Armed Exile in Renegotiations of National Narratives

Polish “Armies in Exile” and Czechoslovak “Resistance Abroad”, 1938-1948

3rd session of CEFRES in-house seminar
Through the presentation of works in progress, CEFRES’s Seminar aims at raising and discussing issues about methods, approaches or concepts, in a multidisciplinary spirit, allowing everyone to confront her or his own perspectives with the research presented.

Location: CEFRES Library and online (to get the link, write to cefres[@]cefres.cz)
Date: 
Tuesday, November 11, 2025 at 16:30
Language: 
English

Speaker: Adam AKSNOWICZ (CEFRES / CEU)
Discussant:
Johana KŁUSEK (Czech Academy of Sciences)

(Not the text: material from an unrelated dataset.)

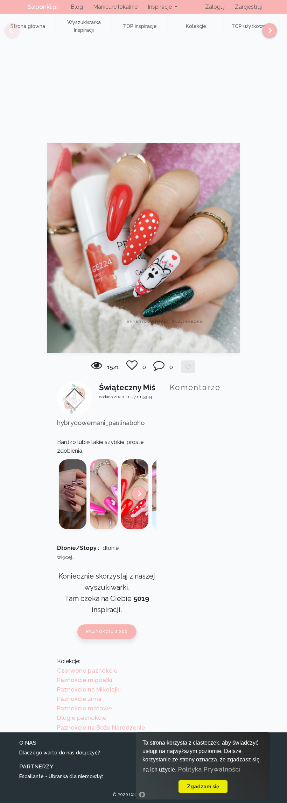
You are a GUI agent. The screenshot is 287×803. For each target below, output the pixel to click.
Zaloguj (215, 6)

AbstractIn this seminar, Adam Aksnowicz present select themes of his doctoral dissertation, tentatively entitled Towards What Homeland? (Trans)National Armies in Exile and Renegotiations of Polish National Narratives, 1938-48. This study critically analyzes the historical complexities, divergent trajectories, and persistent legacy of Polish “armies in exile” established on French, British, and Soviet territories during the Second World War. Challenging dominant national-patriotic historiographies and traditional conceptual models that limit historical research, Ihe draws from global, transnational, and comparative approaches to highlight wider geopolitical entanglements of Polish military exile and analyze the prominent symbolic-cultural positionality of exile armies in renegotiations of nation, state, and homeland. Not simply a subordinate armed branch of the civil government in exile, Aksnowicz argues that military leaders constituted parallel authorities of national representation in exile, with their armies functioning as institutional centers for cultivating and propagating rival nation and state-building projects in preparation for armed return to the homeland. By also presenting comparative cases of Western and Soviet-backed Czechoslovak formations of the “resistance abroad,” he aims to foster a broader discussion surrounding East-Central European political exile in ongoing historical and memorial debates.